(Raw material)
▬▬▬▬▬▬
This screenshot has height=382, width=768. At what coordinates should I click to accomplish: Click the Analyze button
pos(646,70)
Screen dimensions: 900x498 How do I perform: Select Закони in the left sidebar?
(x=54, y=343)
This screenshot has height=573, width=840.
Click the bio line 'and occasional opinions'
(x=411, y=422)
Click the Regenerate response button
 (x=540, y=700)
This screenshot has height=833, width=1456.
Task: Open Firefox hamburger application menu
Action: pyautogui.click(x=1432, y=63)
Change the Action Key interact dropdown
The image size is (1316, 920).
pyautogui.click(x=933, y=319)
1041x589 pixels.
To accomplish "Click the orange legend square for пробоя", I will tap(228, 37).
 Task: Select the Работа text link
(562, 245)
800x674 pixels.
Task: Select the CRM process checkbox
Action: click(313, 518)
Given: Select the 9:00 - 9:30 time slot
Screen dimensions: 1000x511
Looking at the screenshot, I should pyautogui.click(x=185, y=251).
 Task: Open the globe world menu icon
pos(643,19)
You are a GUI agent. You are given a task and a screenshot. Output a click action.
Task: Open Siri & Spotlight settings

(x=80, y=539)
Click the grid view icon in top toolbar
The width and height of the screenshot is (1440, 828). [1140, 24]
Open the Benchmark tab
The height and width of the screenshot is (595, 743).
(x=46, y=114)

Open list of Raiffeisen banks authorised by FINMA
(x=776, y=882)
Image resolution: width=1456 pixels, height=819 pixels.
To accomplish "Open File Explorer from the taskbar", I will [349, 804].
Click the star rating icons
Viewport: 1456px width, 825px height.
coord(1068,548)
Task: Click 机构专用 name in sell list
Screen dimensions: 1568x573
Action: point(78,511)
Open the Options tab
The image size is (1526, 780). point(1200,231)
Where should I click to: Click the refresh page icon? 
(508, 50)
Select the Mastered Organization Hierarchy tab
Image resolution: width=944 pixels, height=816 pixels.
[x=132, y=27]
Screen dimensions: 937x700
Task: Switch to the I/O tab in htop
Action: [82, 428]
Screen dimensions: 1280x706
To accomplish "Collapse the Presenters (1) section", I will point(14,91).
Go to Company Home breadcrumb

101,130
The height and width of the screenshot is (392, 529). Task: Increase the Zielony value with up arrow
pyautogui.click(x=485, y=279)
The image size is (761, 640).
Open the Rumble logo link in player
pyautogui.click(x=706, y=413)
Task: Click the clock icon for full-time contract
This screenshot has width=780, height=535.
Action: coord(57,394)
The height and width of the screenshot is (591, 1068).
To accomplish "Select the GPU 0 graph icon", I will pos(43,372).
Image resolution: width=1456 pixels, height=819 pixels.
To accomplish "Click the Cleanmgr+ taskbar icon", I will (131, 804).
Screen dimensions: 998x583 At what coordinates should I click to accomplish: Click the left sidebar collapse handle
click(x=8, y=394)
▬▬▬▬▬▬
Please put each line of the material above into a numbered list, leaving out the blank lines.

Task output
1. This screenshot has height=382, width=768. At what coordinates should I click to accomplish: Click the Analyze button
2. pos(646,70)
3. Screen dimensions: 900x498 How do I perform: Select Закони in the left sidebar?
4. (x=54, y=343)
5. This screenshot has height=573, width=840.
6. Click the bio line 'and occasional opinions'
7. (x=411, y=422)
8. Click the Regenerate response button
9.  (x=540, y=700)
10. This screenshot has height=833, width=1456.
11. Task: Open Firefox hamburger application menu
12. Action: pyautogui.click(x=1432, y=63)
13. Change the Action Key interact dropdown
14. The image size is (1316, 920).
15. pyautogui.click(x=933, y=319)
16. 1041x589 pixels.
17. To accomplish "Click the orange legend square for пробоя", I will tap(228, 37).
18.  Task: Select the Работа text link
19. (562, 245)
20. 800x674 pixels.
21. Task: Select the CRM process checkbox
22. Action: click(313, 518)
23. Given: Select the 9:00 - 9:30 time slot
24. Screen dimensions: 1000x511
25. Looking at the screenshot, I should pyautogui.click(x=185, y=251).
26.  Task: Open the globe world menu icon
27. pos(643,19)
28. You are a GUI agent. You are given a task and a screenshot. Output a click action.
29. Task: Open Siri & Spotlight settings
30. (x=80, y=539)
31. Click the grid view icon in top toolbar
32. The width and height of the screenshot is (1440, 828). [1140, 24]
33. Open the Benchmark tab
34. The height and width of the screenshot is (595, 743).
35. (x=46, y=114)
36. Open list of Raiffeisen banks authorised by FINMA
37. (x=776, y=882)
38. Image resolution: width=1456 pixels, height=819 pixels.
39. To accomplish "Open File Explorer from the taskbar", I will [349, 804].
40. Click the star rating icons
41. Viewport: 1456px width, 825px height.
42. coord(1068,548)
43. Task: Click 机构专用 name in sell list
44. Screen dimensions: 1568x573
45. Action: point(78,511)
46. Open the Options tab
47. The image size is (1526, 780). point(1200,231)
48. Where should I click to: Click the refresh page icon? 
49. (508, 50)
50. Select the Mastered Organization Hierarchy tab
51. Image resolution: width=944 pixels, height=816 pixels.
52. [x=132, y=27]
53. Screen dimensions: 937x700
54. Task: Switch to the I/O tab in htop
55. Action: [82, 428]
56. Screen dimensions: 1280x706
57. To accomplish "Collapse the Presenters (1) section", I will point(14,91).
58. Go to Company Home breadcrumb
59. 101,130
60. The height and width of the screenshot is (392, 529). Task: Increase the Zielony value with up arrow
61. pyautogui.click(x=485, y=279)
62. The image size is (761, 640).
63. Open the Rumble logo link in player
64. pyautogui.click(x=706, y=413)
65. Task: Click the clock icon for full-time contract
66. This screenshot has width=780, height=535.
67. Action: coord(57,394)
68. The height and width of the screenshot is (591, 1068).
69. To accomplish "Select the GPU 0 graph icon", I will pos(43,372).
70. Image resolution: width=1456 pixels, height=819 pixels.
71. To accomplish "Click the Cleanmgr+ taskbar icon", I will (131, 804).
72. Screen dimensions: 998x583 At what coordinates should I click to accomplish: Click the left sidebar collapse handle
73. click(x=8, y=394)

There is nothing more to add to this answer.